- _Exercise prompt_: Using the listing below, return each line exactly as it reads.

---*---

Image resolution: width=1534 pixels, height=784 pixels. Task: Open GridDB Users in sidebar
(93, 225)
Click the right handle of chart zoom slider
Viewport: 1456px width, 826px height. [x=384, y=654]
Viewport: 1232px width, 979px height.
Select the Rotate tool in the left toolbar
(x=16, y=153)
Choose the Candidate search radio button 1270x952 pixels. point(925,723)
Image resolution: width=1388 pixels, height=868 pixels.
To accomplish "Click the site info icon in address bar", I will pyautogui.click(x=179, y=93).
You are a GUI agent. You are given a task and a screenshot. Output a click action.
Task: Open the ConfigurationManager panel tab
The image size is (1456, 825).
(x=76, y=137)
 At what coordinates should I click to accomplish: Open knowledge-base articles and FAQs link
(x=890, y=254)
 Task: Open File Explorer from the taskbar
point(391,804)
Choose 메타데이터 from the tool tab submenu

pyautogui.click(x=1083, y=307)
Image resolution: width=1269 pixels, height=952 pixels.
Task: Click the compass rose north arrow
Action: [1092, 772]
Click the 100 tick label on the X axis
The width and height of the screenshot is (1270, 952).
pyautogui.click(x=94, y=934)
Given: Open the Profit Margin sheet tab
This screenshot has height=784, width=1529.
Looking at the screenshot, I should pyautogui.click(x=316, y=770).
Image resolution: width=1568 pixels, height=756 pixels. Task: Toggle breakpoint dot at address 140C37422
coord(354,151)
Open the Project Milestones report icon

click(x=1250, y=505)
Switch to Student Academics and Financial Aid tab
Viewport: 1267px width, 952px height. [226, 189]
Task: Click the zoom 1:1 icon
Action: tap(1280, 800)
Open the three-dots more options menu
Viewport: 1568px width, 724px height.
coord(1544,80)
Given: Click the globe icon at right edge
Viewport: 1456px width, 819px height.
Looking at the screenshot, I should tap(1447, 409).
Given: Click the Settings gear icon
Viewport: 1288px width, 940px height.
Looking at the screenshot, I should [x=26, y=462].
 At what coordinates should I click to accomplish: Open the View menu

---*---

- _Output for this exercise_:
Image resolution: width=1534 pixels, height=784 pixels. Task: Open GridDB Users in sidebar
(93, 225)
Click the right handle of chart zoom slider
Viewport: 1456px width, 826px height. [x=384, y=654]
Viewport: 1232px width, 979px height.
Select the Rotate tool in the left toolbar
(x=16, y=153)
Choose the Candidate search radio button 1270x952 pixels. point(925,723)
Image resolution: width=1388 pixels, height=868 pixels.
To accomplish "Click the site info icon in address bar", I will pyautogui.click(x=179, y=93).
You are a GUI agent. You are given a task and a screenshot. Output a click action.
Task: Open the ConfigurationManager panel tab
The image size is (1456, 825).
(x=76, y=137)
 At what coordinates should I click to accomplish: Open knowledge-base articles and FAQs link
(x=890, y=254)
 Task: Open File Explorer from the taskbar
point(391,804)
Choose 메타데이터 from the tool tab submenu

pyautogui.click(x=1083, y=307)
Image resolution: width=1269 pixels, height=952 pixels.
Task: Click the compass rose north arrow
Action: [1092, 772]
Click the 100 tick label on the X axis
The width and height of the screenshot is (1270, 952).
pyautogui.click(x=94, y=934)
Given: Open the Profit Margin sheet tab
This screenshot has height=784, width=1529.
Looking at the screenshot, I should pyautogui.click(x=316, y=770).
Image resolution: width=1568 pixels, height=756 pixels. Task: Toggle breakpoint dot at address 140C37422
coord(354,151)
Open the Project Milestones report icon

click(x=1250, y=505)
Switch to Student Academics and Financial Aid tab
Viewport: 1267px width, 952px height. [226, 189]
Task: Click the zoom 1:1 icon
Action: tap(1280, 800)
Open the three-dots more options menu
Viewport: 1568px width, 724px height.
coord(1544,80)
Given: Click the globe icon at right edge
Viewport: 1456px width, 819px height.
Looking at the screenshot, I should tap(1447, 409).
Given: Click the Settings gear icon
Viewport: 1288px width, 940px height.
Looking at the screenshot, I should [x=26, y=462].
 At what coordinates should I click to accomplish: Open the View menu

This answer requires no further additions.